TASK LIST:
• a. In the text about the Coast Guard and North Korea sanctions, who is the spokesman quoted on future ship deployments?
• b. From the text about the Coast Guard and North Korea sanctions, reproduce word for word the passage from "Some U.S. officials" up to and including "Commander Dave French.".

Start of SELECTED TEXT

The Reuters news report Exclusive: U.S. prepares high-seas crackdown on North Korea sanctions evaders - sources begins with the sentence:

WASHINGTON (Reuters) - The Trump administration and key Asian allies are preparing to expand interceptions of ships suspected of violating sanctions on North Korea, a plan that could include deploying U.S. Coast Guard forces to stop and search vessels in Asia-Pacific waters, senior U.S. officials said.

This is a recent report, and so I'm asking only if this would be "consistent with the US Coast Guard's traditional mandate." How far away from Hawaii and Alaska does the US Coast Guard's activity or jurisdiction usually extend into Asia-Pacific waters during peacetime (which may itself be an ambiguous term in this case)?

The report continues:

Some U.S. officials believe the risk could be minimized if Coast Guard cutters, which carry less firepower and technically engage in law-enforcement missions, are used in certain cases rather than warships.

The Coast Guard declined to address whether it might deploy ships to the Asia-Pacific region but acknowledged its ties to countries there. “Future ship deployments would depend on U.S. foreign policy objectives and the operational availability of our assets,” said spokesman Lieutenant Commander Dave French.

End of SELECTED TEXT
Start of RECORDS SHOWN

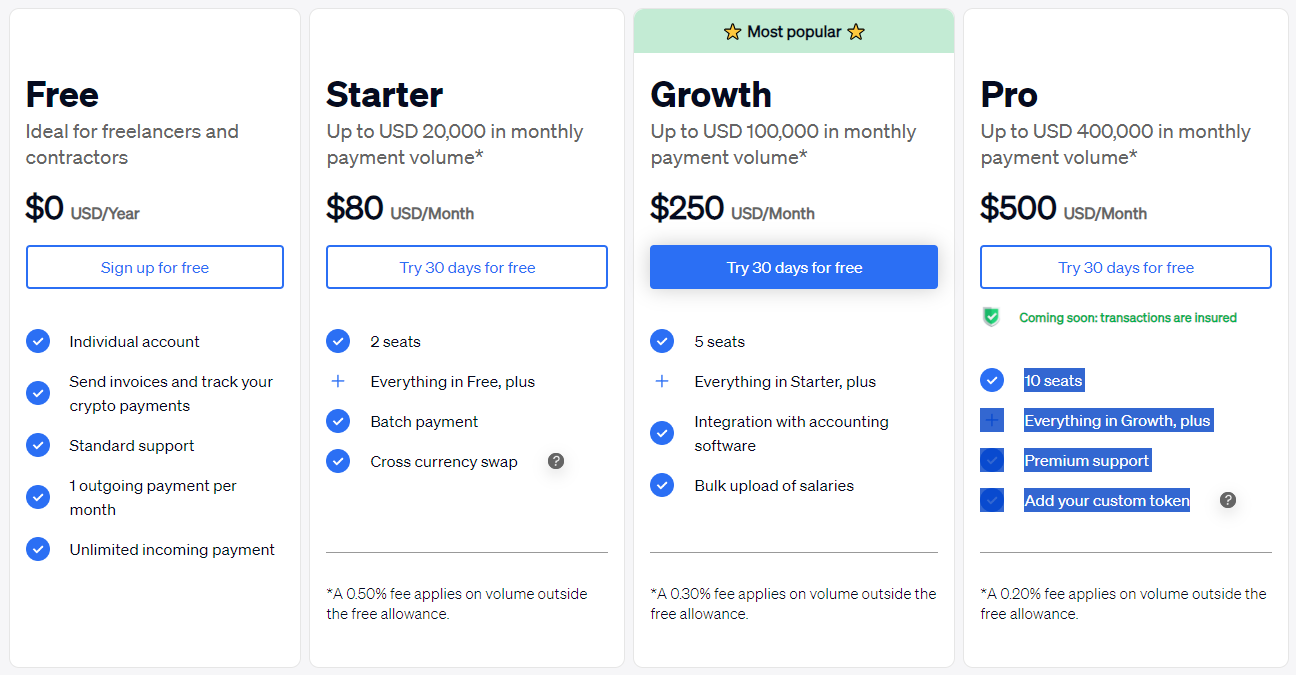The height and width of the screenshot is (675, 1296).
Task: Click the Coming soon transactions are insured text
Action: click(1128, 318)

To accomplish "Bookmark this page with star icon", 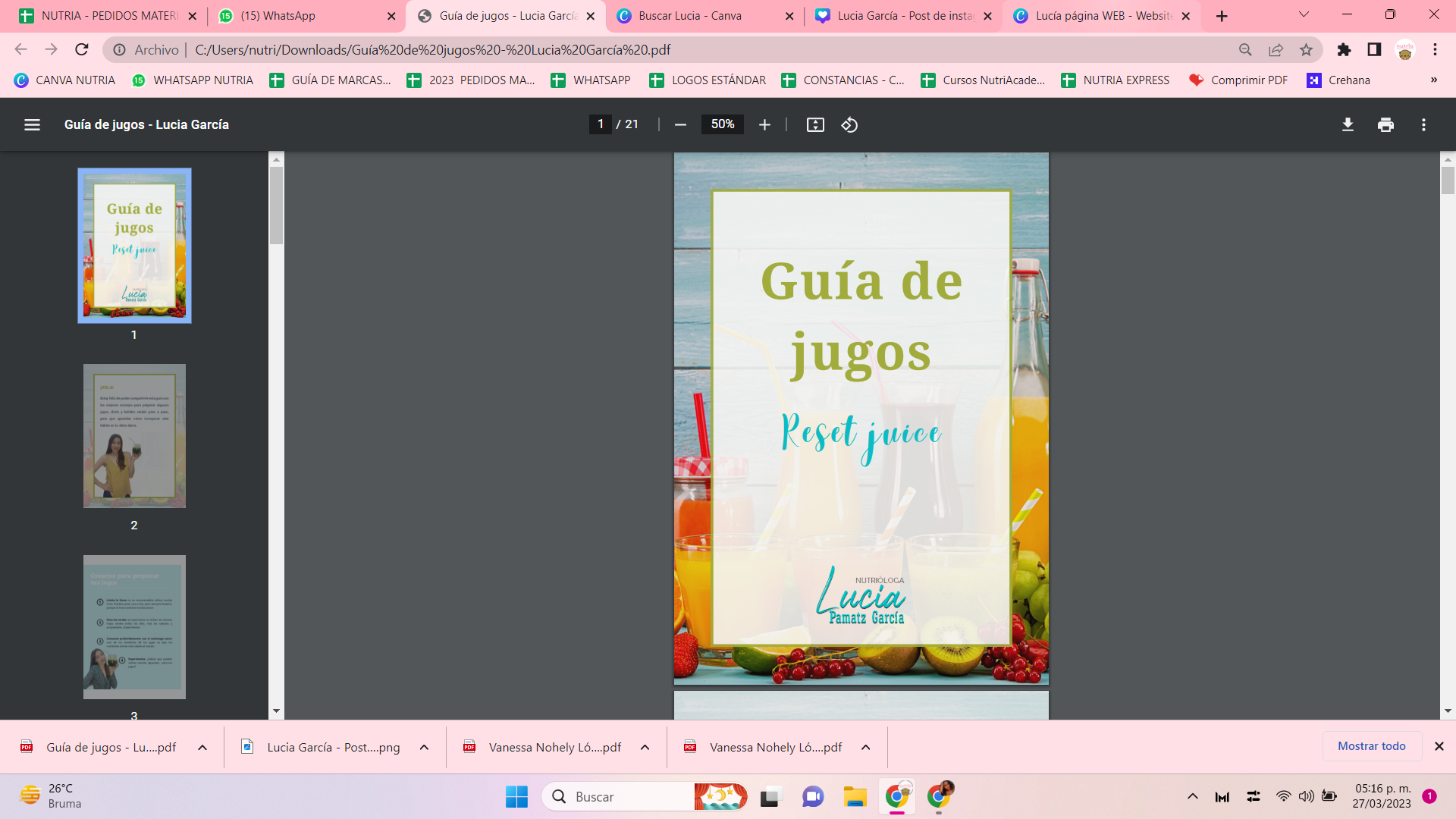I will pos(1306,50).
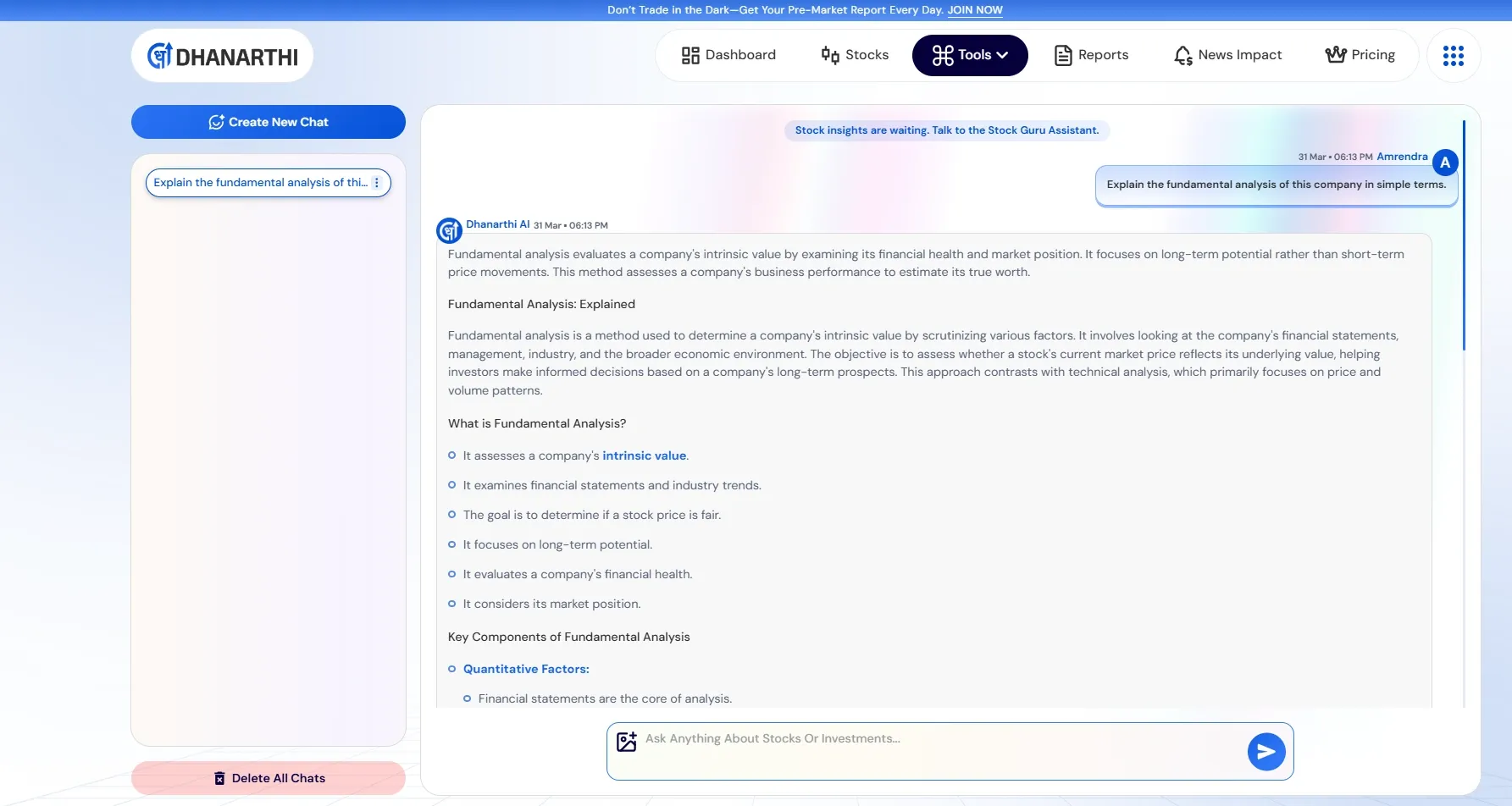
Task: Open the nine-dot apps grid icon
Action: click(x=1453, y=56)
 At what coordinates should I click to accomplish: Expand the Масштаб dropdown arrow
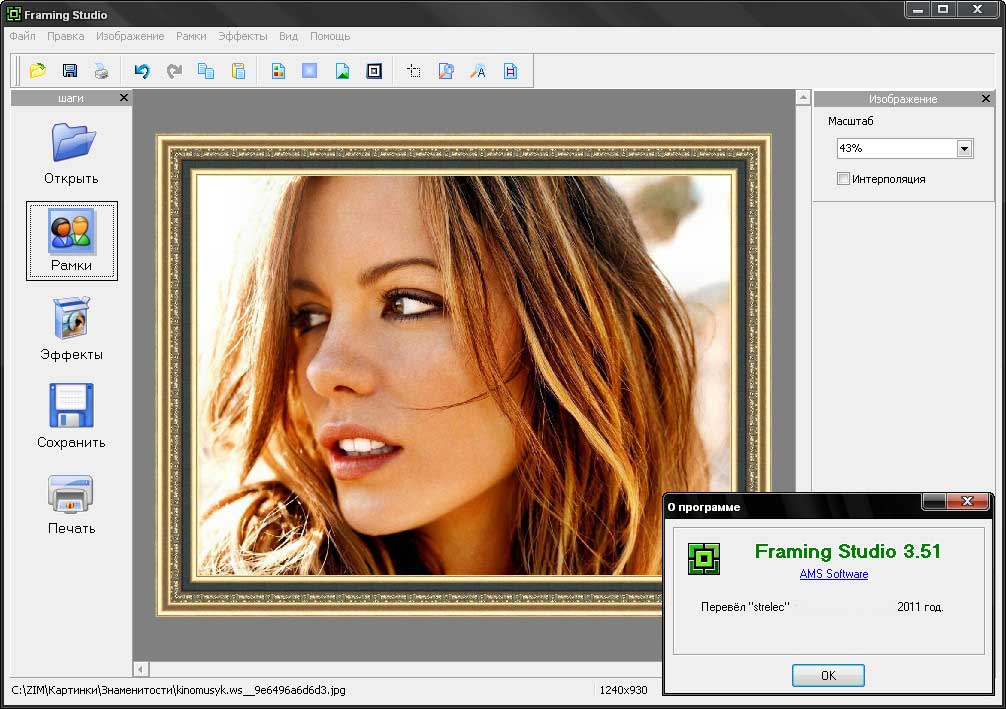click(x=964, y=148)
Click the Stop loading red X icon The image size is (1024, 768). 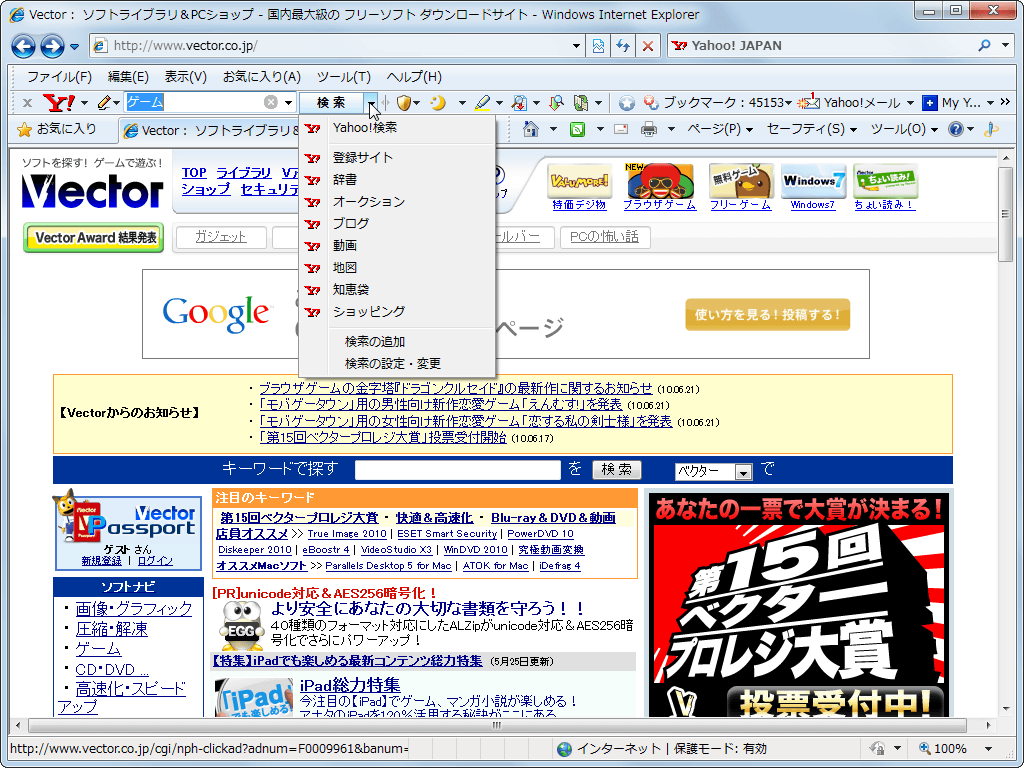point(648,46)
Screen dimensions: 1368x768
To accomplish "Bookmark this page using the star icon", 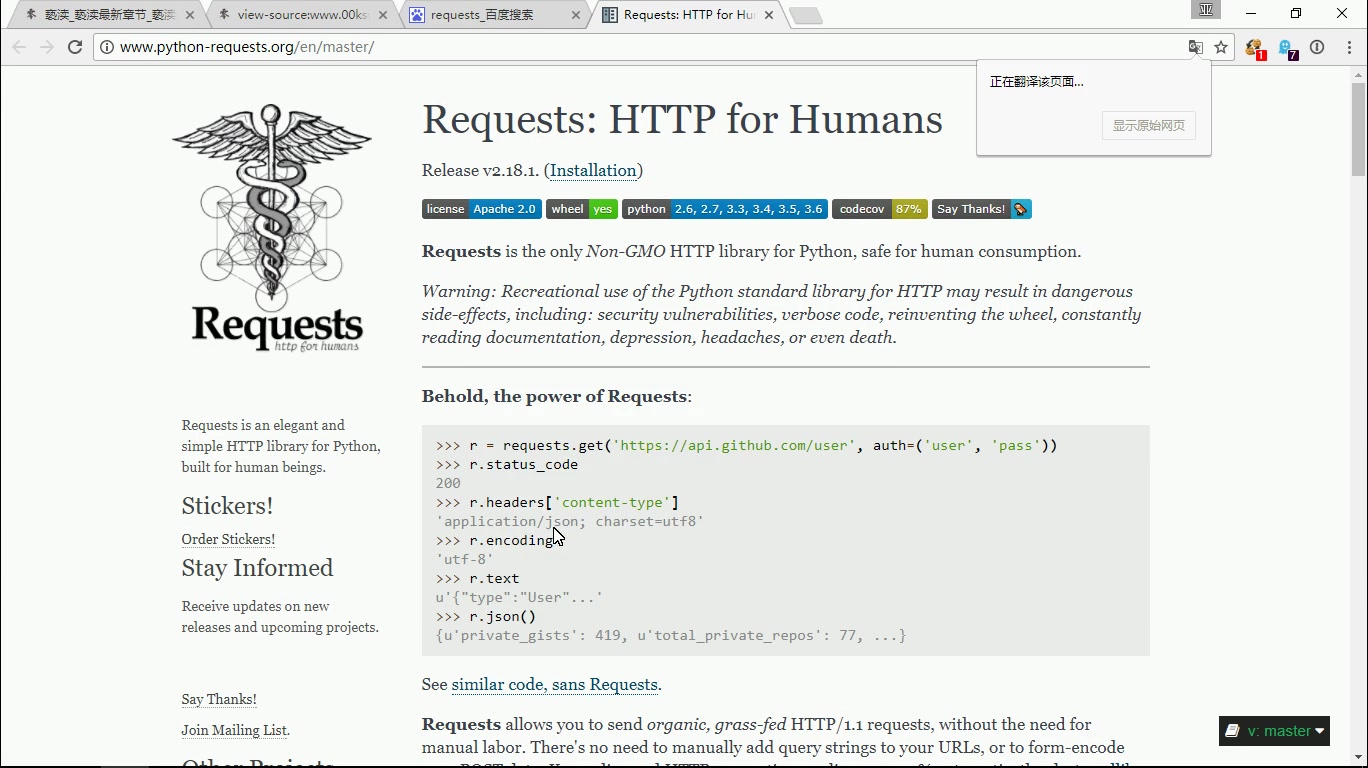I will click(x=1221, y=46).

End of RECORDS SHOWN

TASK-BY-TASK RESULTS:
• a. Lieutenant Commander Dave French

• b.
Some U.S. officials believe the risk could be minimized if Coast Guard cutters, which carry less firepower and technically engage in law-enforcement missions, are used in certain cases rather than warships.

The Coast Guard declined to address whether it might deploy ships to the Asia-Pacific region but acknowledged its ties to countries there. “Future ship deployments would depend on U.S. foreign policy objectives and the operational availability of our assets,” said spokesman Lieutenant Commander Dave French.